Bad news for columnists who wrote against rights activists

Bad news for columnists who wrote against rights activists

Back in July police detained 10 human rights activists who were attending a workshop on Büyükada, an island near Istanbul. Some newspapers reported this event in their headlines as an “illegal coup meeting.”

I also have bad news for those newspapers and the columnists who also recently assassinated the character of businessman and philanthropist Osman Kavala after he was detained by police at Istanbul’s Atatürk International Airport on the night of Oct. 18.

U.S.-based Turkish economist Dani Rodrik, who also helped bring down the spurious 2010 “Balyoz” case, in which many military officers were falsely accused of trying to bring down the government, has taken up his pen against the Büyükada incident.

We all know how seriously Rodrik works when he sets his hands to a judicial incident. We all know how he comprehensively disproved the Balyoz case with concrete evidence and documents.

My advice to the second Büyükada prosecutors is this: Take great care when you write your indictments. You are facing an exceptionally good public defender.

Now the case of Kavala is on Turkey’s agenda and the pro-government media is repeating the same mistakes it made in other cases. It describes an open meeting that was known to everyone as a dark, “secret meeting.”

Many people arrested in this case have now been released. But since the detention of Kavala, Şaban Kardaş, the head of the Center for Middle Eastern Strategic Studies (ORSAM), which has been supported by the Foreign Ministry, has also been detained.

News reports say that one of the reasons for Kavala’s arrest is that “evidence was found concerning the July 15, 2016 coup attempt,” saying he had unnaturally heavy contact with coup organizers during the coup attempt on Büyükada. He is now accused of “trying to change the constitutional order by force and with violent methods.”

But in fact there is no decision, indictment or even tangible evidence that the meeting on Büyükada was a “coup meeting.” So how can someone be the organizer of a non-existent coup meeting? What’s more, Kavala did not even attend this meeting.

In his recent column, Hürriyet’s Sedat Ergin wrote that the evidence for the “unnaturally heavy contact” between Kavala and supposed “coup leader,” U.S. citizen Henri Barkey, was their meeting in a restaurant in Istanbul’s Karaköy neighborhood, during which they had a quick chat. The second piece of evidence is the signals sent by their cell phones from the same base station after their meeting, on three different days.

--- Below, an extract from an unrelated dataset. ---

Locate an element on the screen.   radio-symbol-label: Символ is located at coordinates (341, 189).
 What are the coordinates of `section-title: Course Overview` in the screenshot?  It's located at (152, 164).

What did they speak about when they met by chance? Was there audio surveillance that could tell us this? If they gave signals from the same base station, does that mean they spoke on the telephone?

No, there was no telephone conversation between them. The extent of the evidence is that one day they were both by chance in Karaköy at the same time.

Other allegations against Kavala claim that he was the secret leader and backstage organizer of the 2013 Gezi Park protests. The indictment claims that the protests aimed to overthrow the state and government, supported by various terrorist organizations.

Who can actually believe that Kavala could unite “every” terror organization active in Turkey?

Finally, one of the other pieces of “evidence” against Kavala is that veteran journalist Aydın Engin once wrote him a message. “Can daily Cumhuriyet benefit from EU funds?” Engin had asked.

Is it a crime to benefit from EU funds? Many government institutions also benefit from them.

So let’s all be very careful not to repeat the same mistakes of the past in news concerning court cases on Turkey’s agenda.